Every line of the data below that holds the string "flyer" needs to be reported.

Dataset entries:
────────────────

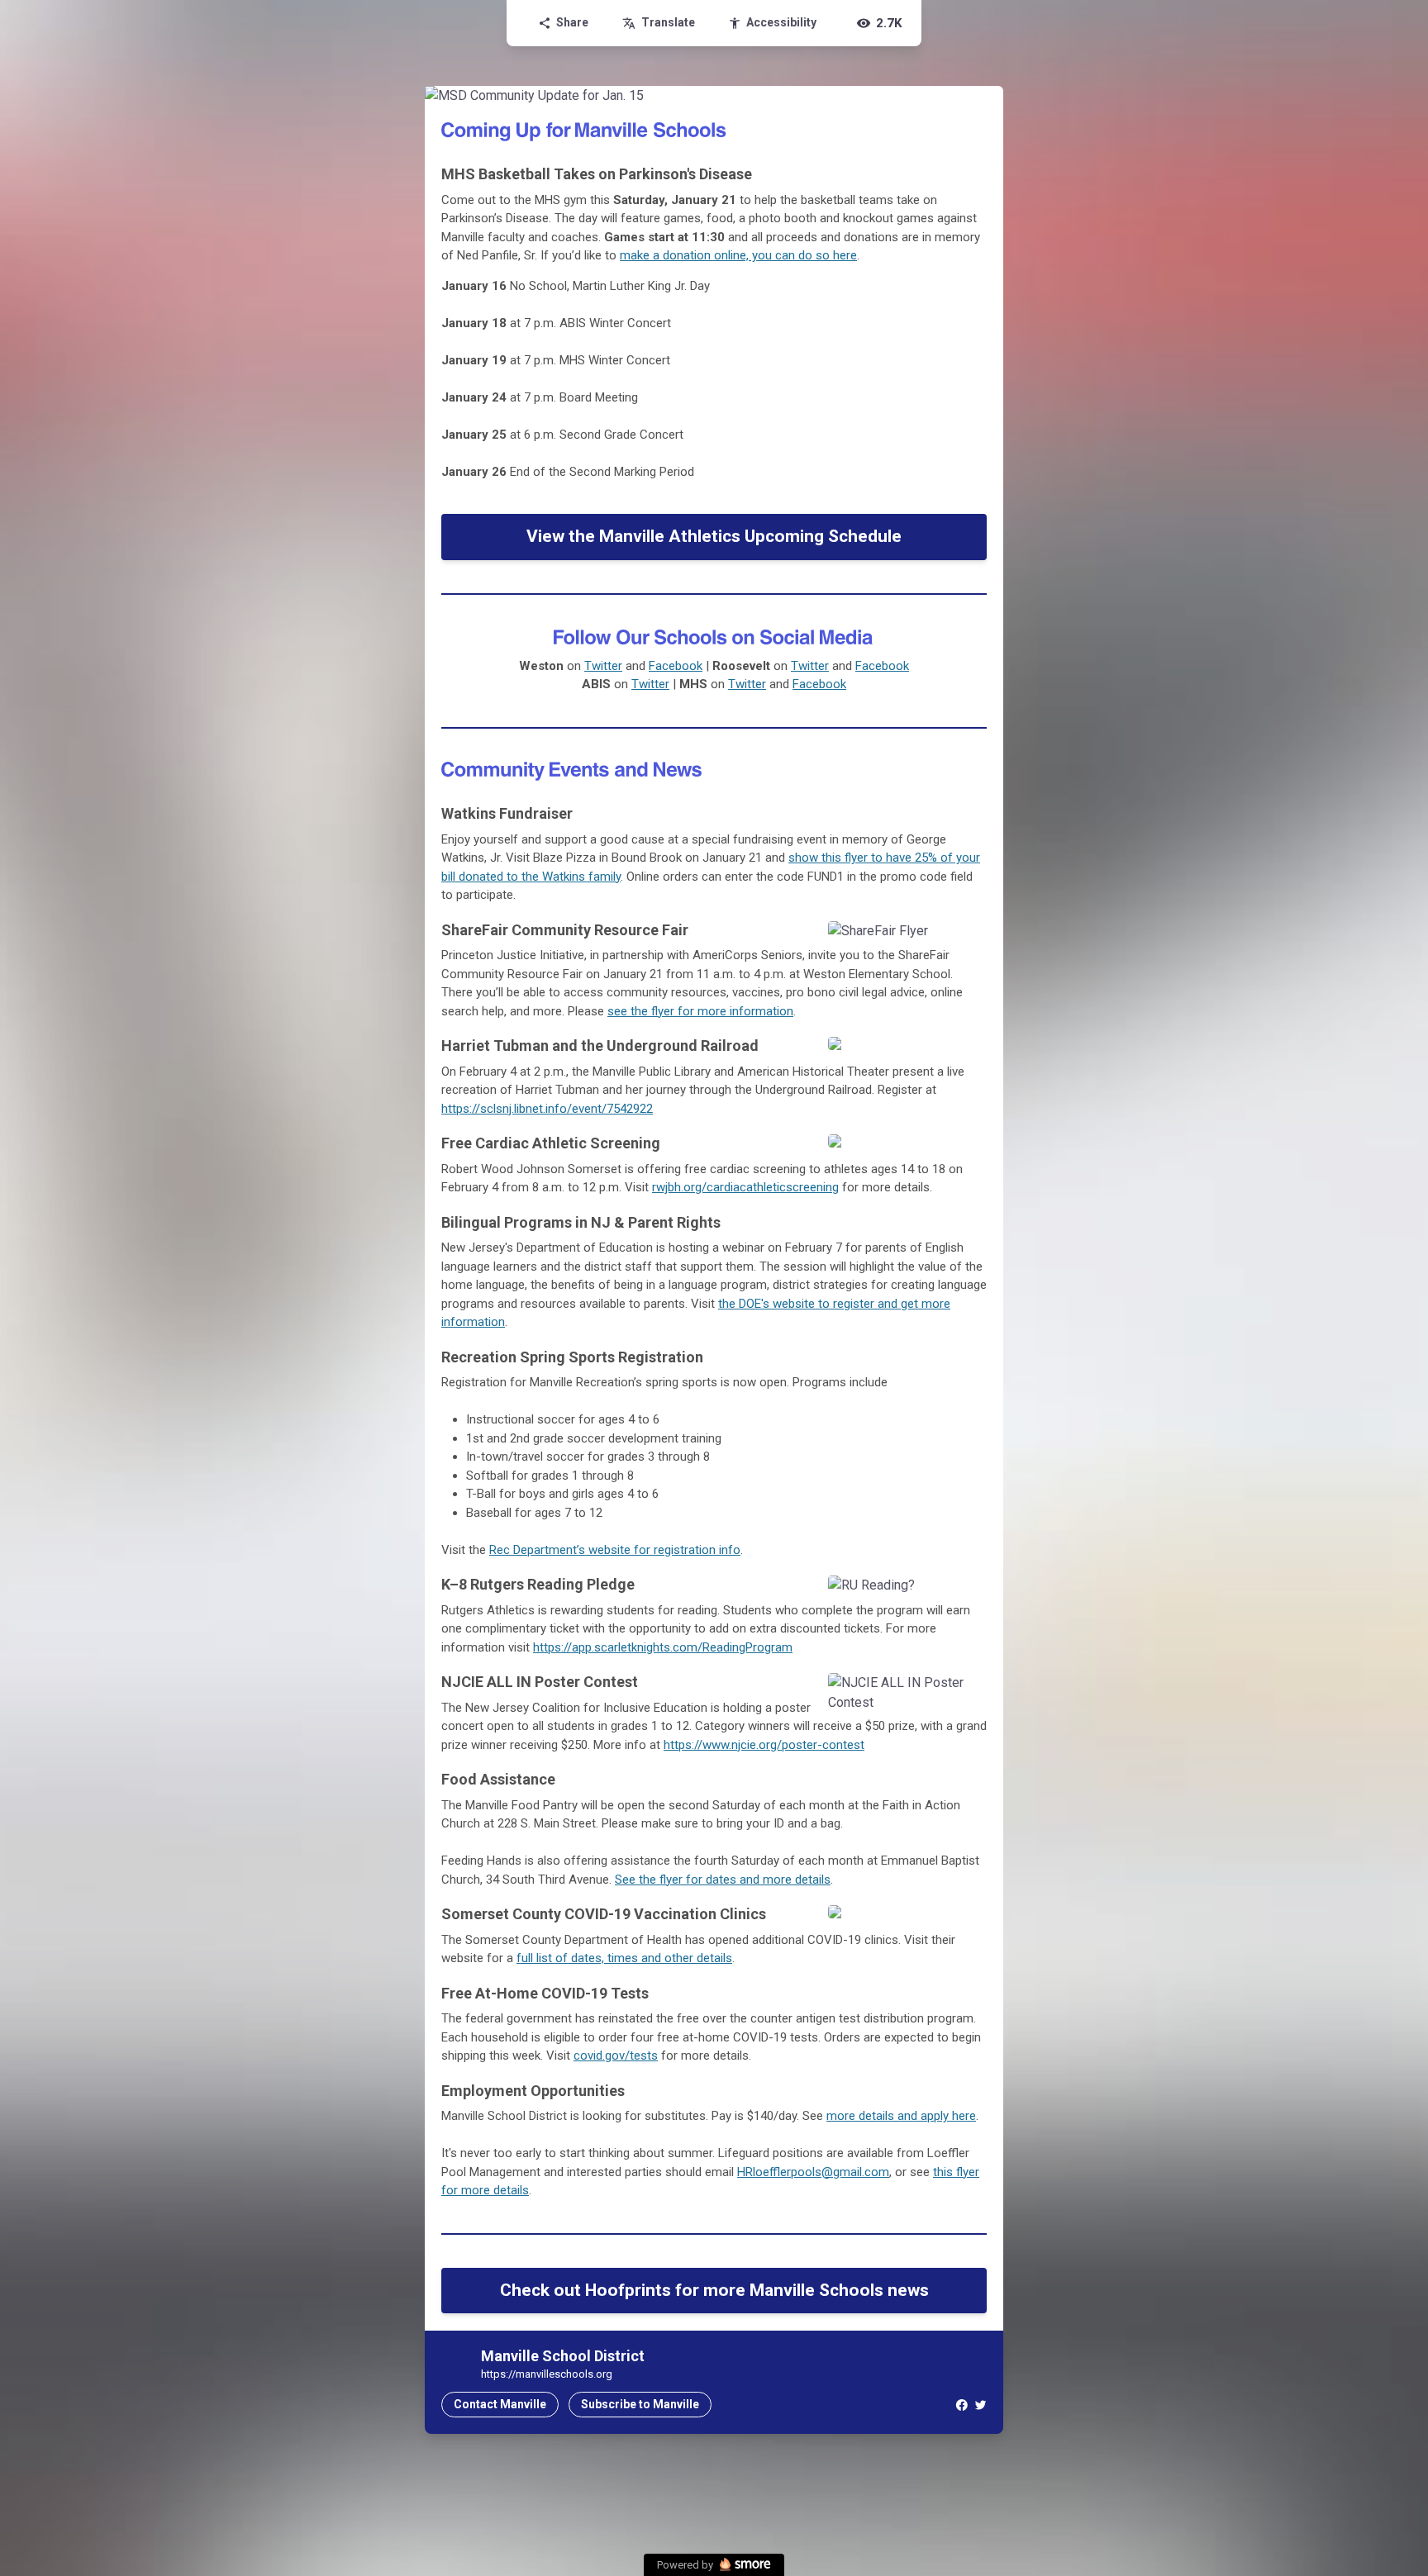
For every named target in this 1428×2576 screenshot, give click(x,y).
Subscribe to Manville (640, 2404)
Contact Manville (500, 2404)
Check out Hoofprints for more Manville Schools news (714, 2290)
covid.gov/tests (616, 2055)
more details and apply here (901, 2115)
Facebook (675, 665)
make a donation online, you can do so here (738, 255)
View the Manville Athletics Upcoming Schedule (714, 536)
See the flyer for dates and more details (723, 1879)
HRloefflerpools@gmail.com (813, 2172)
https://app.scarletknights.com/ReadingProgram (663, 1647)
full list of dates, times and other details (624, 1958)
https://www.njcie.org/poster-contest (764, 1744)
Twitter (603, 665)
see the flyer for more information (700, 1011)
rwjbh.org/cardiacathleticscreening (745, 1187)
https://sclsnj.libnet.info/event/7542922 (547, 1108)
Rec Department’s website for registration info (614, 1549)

────────────────

RESULT:
See the flyer for dates and more details (723, 1879)
see the flyer for more information (700, 1011)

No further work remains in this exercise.